We have experimented with the length and cadence of emails and are continuing to do so. You don’t want to swamp employees with communications, but you do need to make sure their questions and concerns are being addressed.

Help employees adjust to working remotely 

Of course, you can do a lot more than send emails. As our employees continue to adjust to working remotely, we’re constantly thinking about how we can make this transition as easy as possible so teams can continue to be productive. Here are some initiatives to help employees adjust to working remotely:

  • Employee Assistance Programs: From anonymous, third-party helplines to direct support from managers, companies can offer resources and services to support employees who are feeling anxious, isolated or need to talk to someone about the changes in their workplaces. Specific approaches will vary according to the resources you have, but the principle — a readiness to listen — can apply across all firms.
  • Virtual events: Whether it’s breakfast, lunch or happy hour, we’re seeing more and more employees hosting virtual events to stay connected with one another in a face-to-face way, even if it’s mediated through a screen. A few of the most popular online workplace communication tools include Zoom, Skype and Google Hangouts — and some are even free to use.
  • Communication tools: The social aspect of work is important, but obviously that is affected in a 100% remote environment. Across companies, employees are connecting, socialising and helping one another. Workplace communication and collaboration tools like Trello and Slack are geared toward keeping employees connected and engaged. On our Slack channel, #WFH-cooking club, employees even share delicious meal ideas.

Let go of what’s out of your control

With more companies shifting to remote work and recent school closings, we understand that our workdays will now mean more interruptions and distractions. It’s not uncommon to hear dogs barking or see children in the background of video chats. We’re embracing these interruptions and are recognising them as an opportunity to learn more about one another. 

With our new WFH structure, we’re getting a glimpse into the lives of our employees — meeting their spouses and children and connecting about home renovations and the artwork hanging on their walls. 

Despite physically working apart, the shift to working from home has given us a glimpse into the lives of our coworkers and, in some ways, has brought us even closer together. 

Check in to ask how everything is going  

When developing a culture of trust, transparency and communication, it’s important to continuously check in and ask employees how things are going. Employee feedback not only informs decisions across the company, but it plays a fundamental role in improving employee engagement. 

We sent out a survey a few weeks ago to Indeed employees across the world and have received a good response so far. Many employees enjoy not having a commute (81%) but miss having the connection with other people (75%). And despite having more distractions and interruptions, employees (84%) are staying productive at home. 

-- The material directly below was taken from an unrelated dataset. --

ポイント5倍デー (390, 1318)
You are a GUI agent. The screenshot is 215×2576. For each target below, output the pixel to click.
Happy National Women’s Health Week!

With these insights in mind, we plan to take the good things from this experience — the tools, tactics and tips that have helped us stay more connected — and bring them with us when we return to the office.

While we’ve learned a lot over the past few weeks, we don’t have all the answers — no one does. We hope that our experiences and lessons learned can be insightful for those looking for solutions during these uncertain times. We have a unique opportunity to support and learn from one another. Today, everyone’s shared thoughts, ideas and strategies matter more than ever.